I had an appointment at a specialist and I am on a high deductible plan. I
called up and asked how much I would be spending. They refused to tell me. I
tried this again, and another person refused. "We can't know how much it will
cost."

So I went in and asked. Same line. "It matters what happens in the appointment
and if you have any treatments." "Sure, but what about the base cost assuming
nothing else happens?" "We can't say." "Look lady, I'm needing to know if I
can afford this. I don't need exacts. I need ballparks. $100? $500? $1000?
$5000?" "Oh, i can't imagine it will be that much?" "Which?" "I can't say."

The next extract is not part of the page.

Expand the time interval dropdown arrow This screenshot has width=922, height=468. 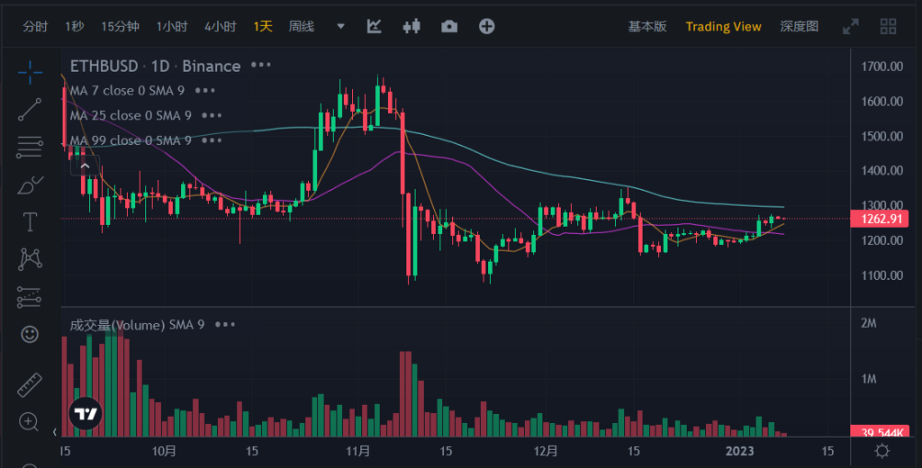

I needed the appointment, so I went in blind. Came back out, and they
literally couldn't figure out what to charge me. "We don't see a
deductible..." Yeah, I am from an HSA and have a high deductible plan." "Um,
no change at this time. We will send you an invoice." Turned out to be $50.

With such price transparency, we will never fix things in the US.

While the problem is not as crazy on property insurance, it is still subject
to complexities. Different policies have different exclusions and different
riders. You can't just compare apples to apples. Heck, even auto insurance has
nuances. Some only pay out if you are driving your own car while others will
pay out for any car you happen to be driving.

------
jedberg
Amusingly, the Farmer's Insurance website went down just as I was trying to
get my decs page. :)

I liked the flow, although I did have an issue where when I dragged the decs
page onto the box in Safari it just opened the page, but once I got it
uploaded it worked fine. Still waiting for my report now.

------
slope12345
Have you seen this:
[https://www.youtube.com/watch?v=ETUVcm5rU_4&t=13s](https://www.youtube.com/watch?v=ETUVcm5rU_4&t=13s)

Might be a simple way for you to get it done.